Dermatographism: intersections of language and visage.


The act of writing on the face makes explicit the connections between thought and expression. What I think is often revealed on my features: I would make a terrible poker player, or liar. (Which does not, of course, stop me from lying, though it's fair to say that I'm not that keen on poker.)
In these works, I was trying – in a very obvious manner, perhaps – to express something about how we are shaped – down to our very features – by language. The laying or layering of language onto image tries to hint at ways of expressing our search for meaning and identity through words.

The text comes from a number of sources: Latin copy from a book by John Ray, that great collector of words as well as insects, his love of etymology and entomology going hand in hand. Also transcripts of a conversation with an art historian: a rambling discourse, often breaking into profanity, in which he tries to help me situate my practice. 


Most tellingly for me, on one cast – of my whole head – I used copies of letters from my father. These were not sent to me, but inherited after his death – line after line of his thoughts, opinions, invectives, humour and anger tinged with alternating self-pity and misogyny – all in a crabbed, controlled, obsessively neat copperplate hand. I feel unfairly shaped by his presence. I also, more unfairly, see much of his personality in myself. And here, on me. 
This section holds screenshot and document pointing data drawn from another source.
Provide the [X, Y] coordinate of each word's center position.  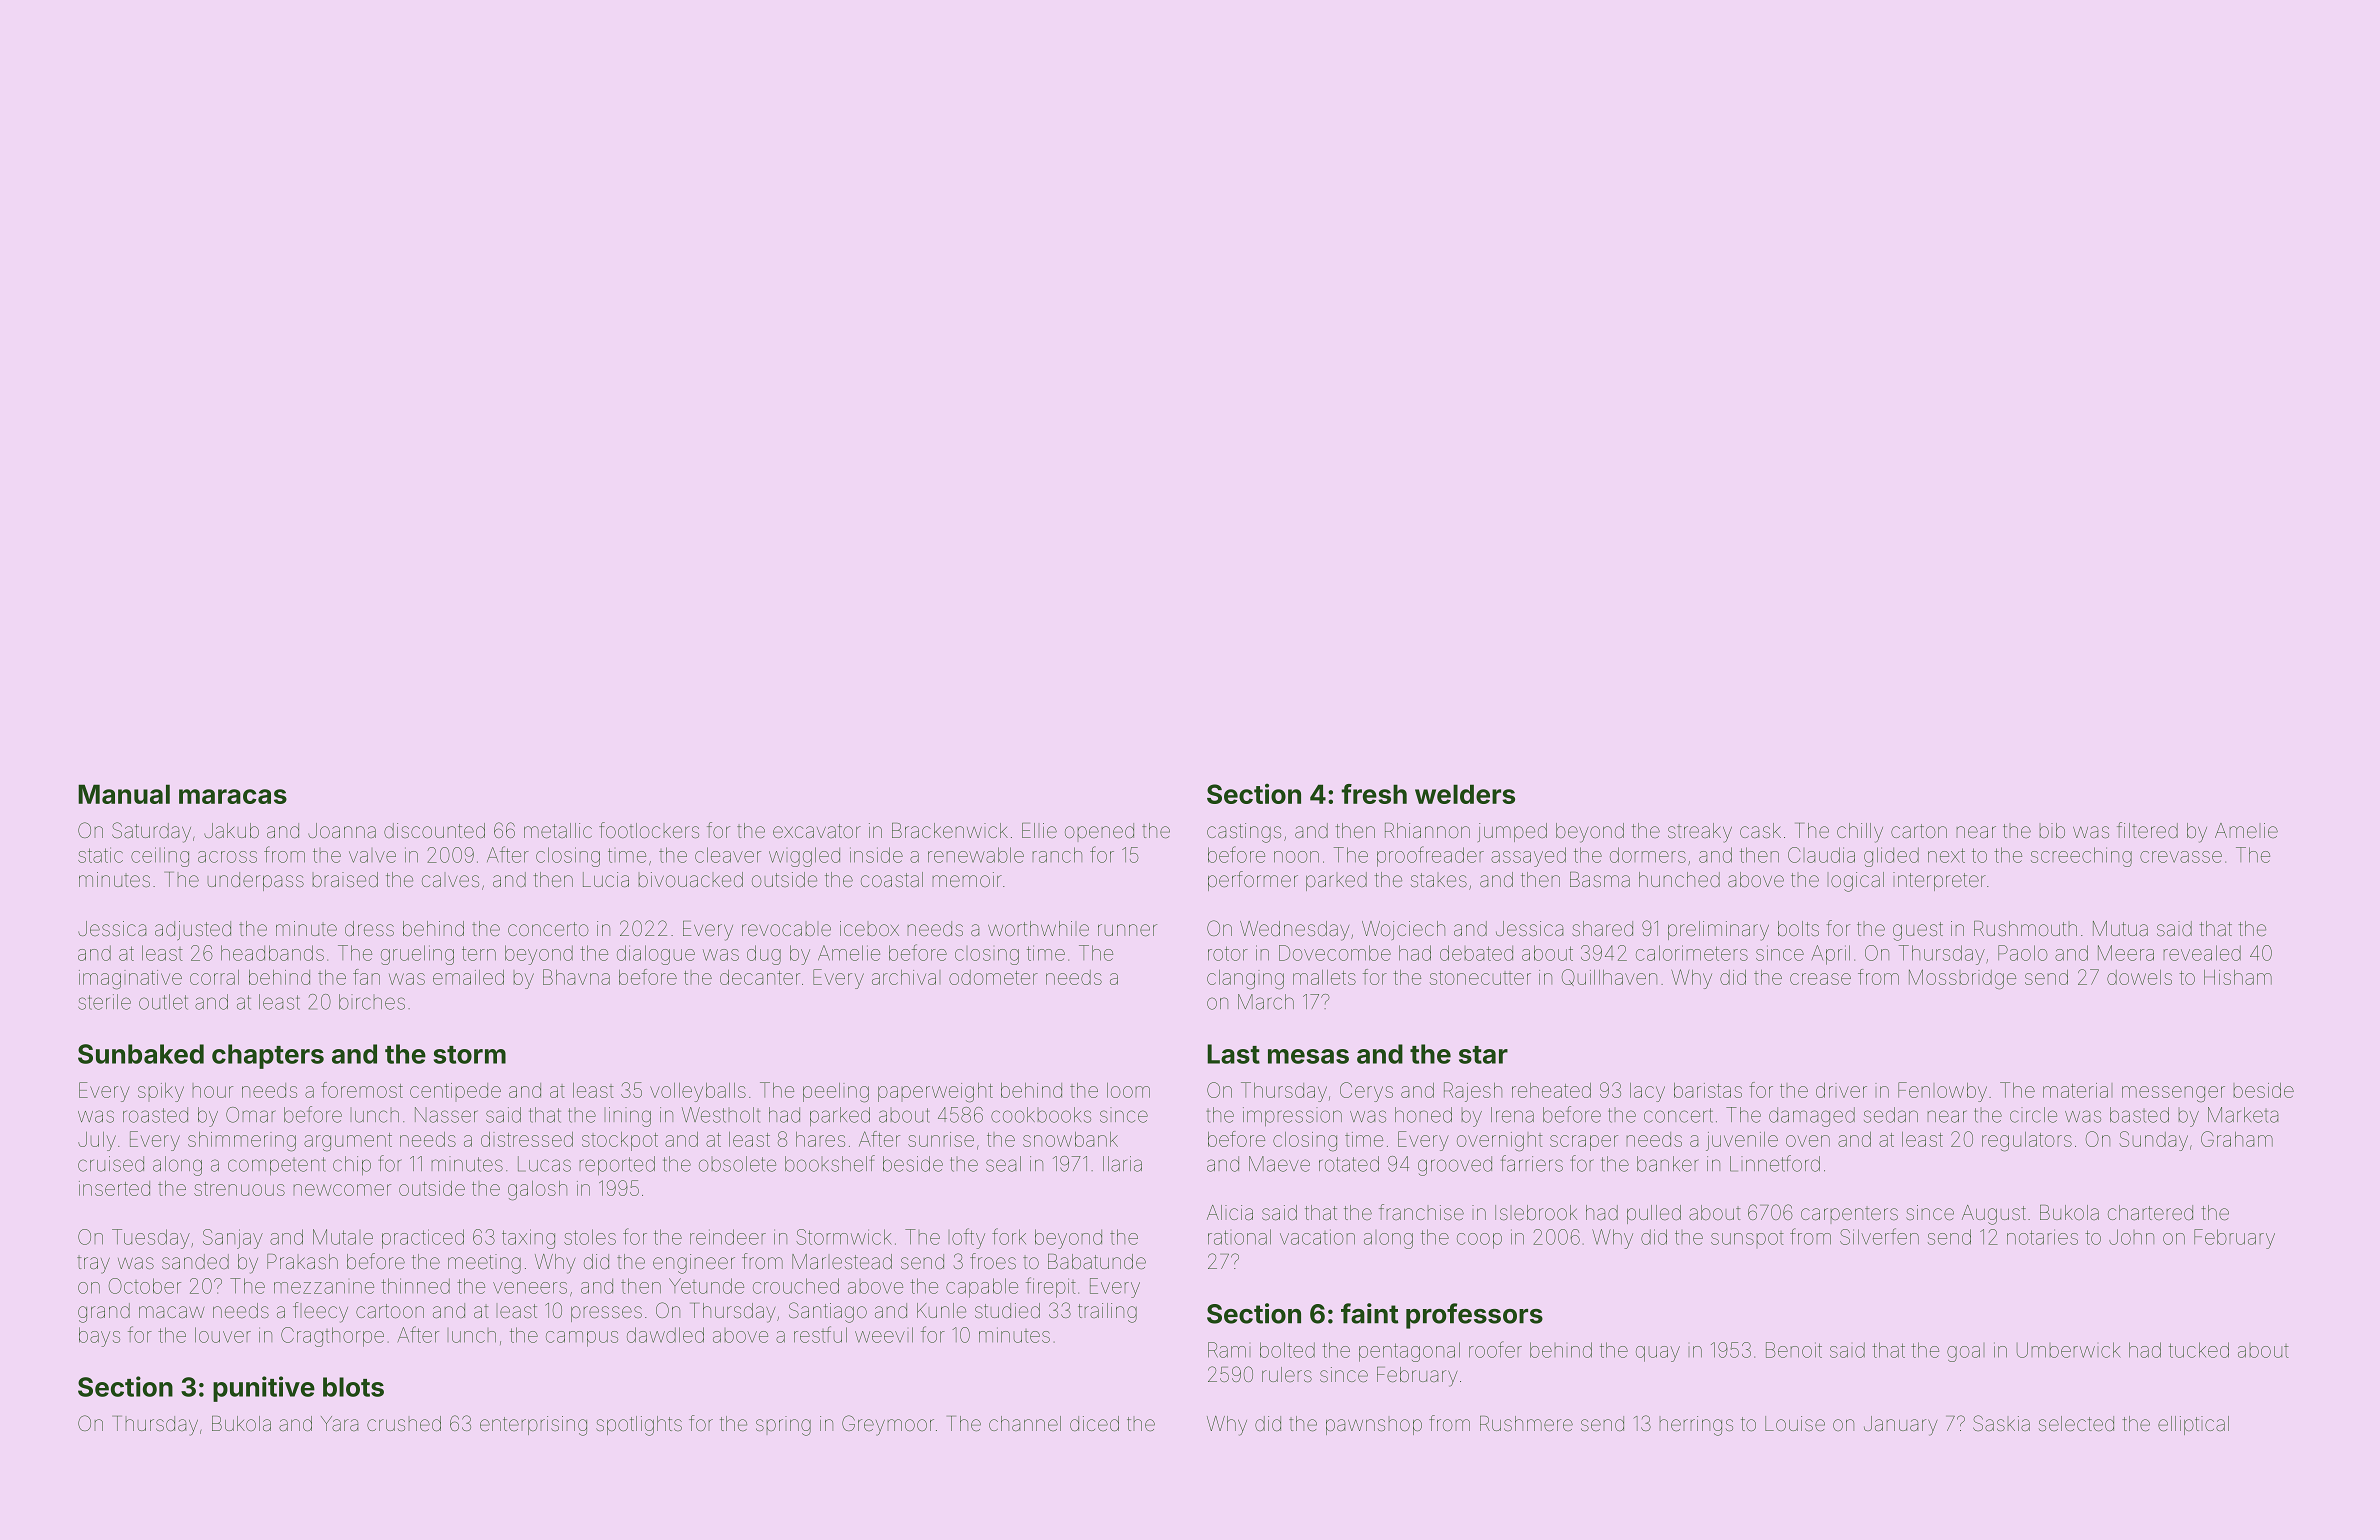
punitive [264, 1389]
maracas [233, 796]
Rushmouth [2025, 928]
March [1266, 1002]
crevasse [2181, 857]
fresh [1374, 794]
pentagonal [1409, 1352]
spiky [161, 1092]
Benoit [1794, 1350]
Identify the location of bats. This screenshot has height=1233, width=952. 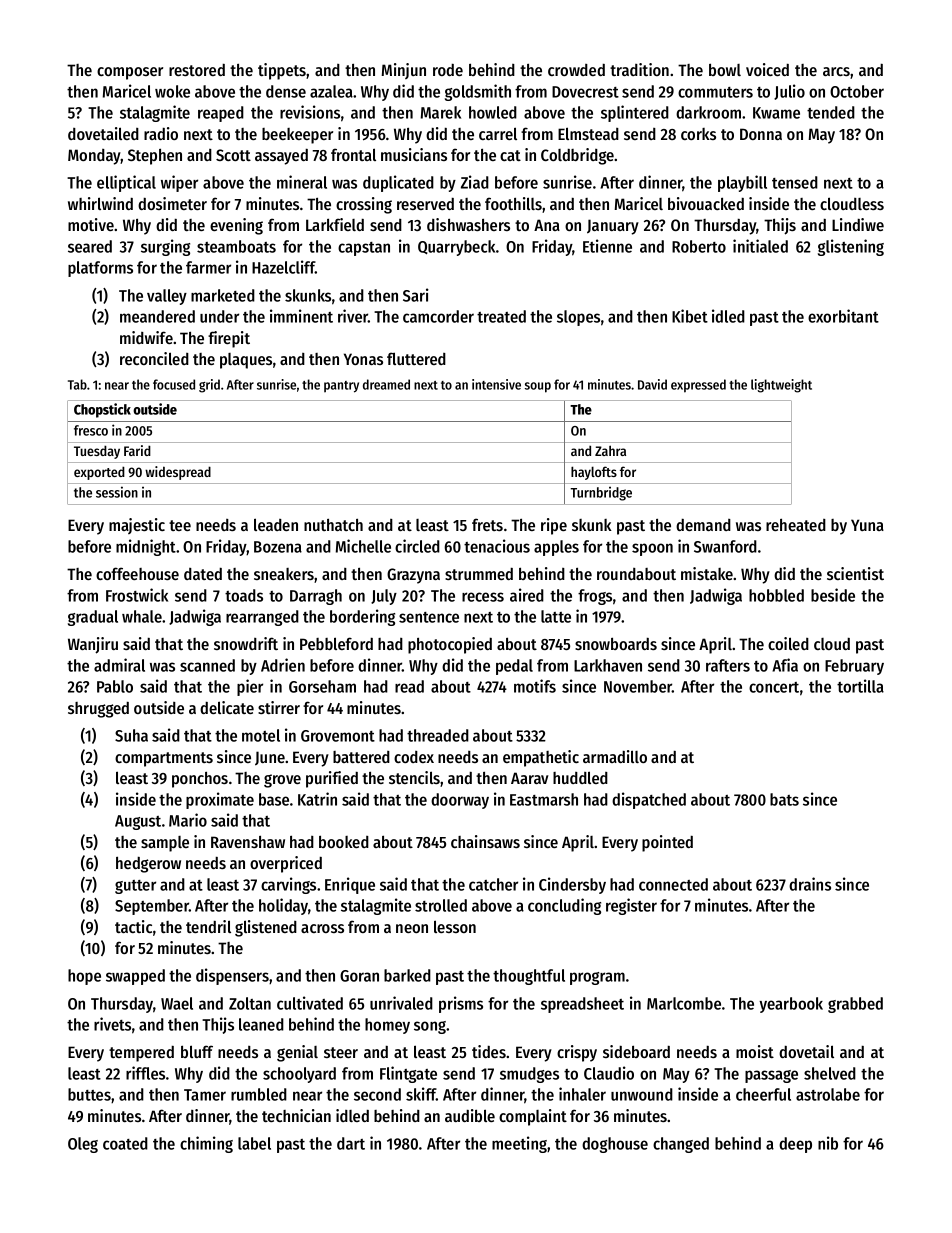
(784, 799).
After making 'letter head', I learnt about a verse form called pantoum: a Malay verse form, it seemed apt to me as much of my striving for a sense of identity and place is born of being mixed-race, half native Malay and half colonial English, a third-culture child. I wrote a pantoum – not a good one – entitled 'I am all written in my father's hand'. I never, of course, actually applied this poem to my face.

The process of applying the text – transferring it from printed page to face – necessarily reverses it, unless I take the trouble to reverse it before application. Sometimes I do, so that it is, in part at least, legible. Sometimes I prefer it to stand mirrored, so it's meaning is obscured and the letters become shapes and patterns, like tattoos in another language whose characters are not familiar to us. And later, I took to carving text directly into the mould – writing in reverse, so that when a cast was taken it would be the right way round. These carved texts stand proud of the skin, not laid onto it but emerging directly from it, as happens with a condition called dermatographic urticaria. It seemed to me that some thoughts are so powerfully experienced, or exact so vigorous a force upon the self, that they could rise up under the skin: that the skin itself – the largest organ of the body – could be both medium and message.

My first experiment with carving words into a mould, in reverse, freehand and off the top of my head, brought forth "what if the weather-map of your emotional life were engraved upon the very skin of your face?" Nothing deep or meaningful. I was imagining that a condition like that would willy-nilly transcribe your emotions (rather than your thoughts, say) on to your skin – as the devil might use you as parchment, if you were possessed. But in this case, possessed only by the raw and chaotic nature of your self. Why weather-map? The truth is that I was going to use just 'map', but needed a longer word to fit across: and the notion of weather being untameable, out of one's control, chimed with how I felt about the process. That feelings and words swirl around, ungraspable until they push their way out of your skin. 

 Sometimes, perhaps, what I think may be literally written all over my face.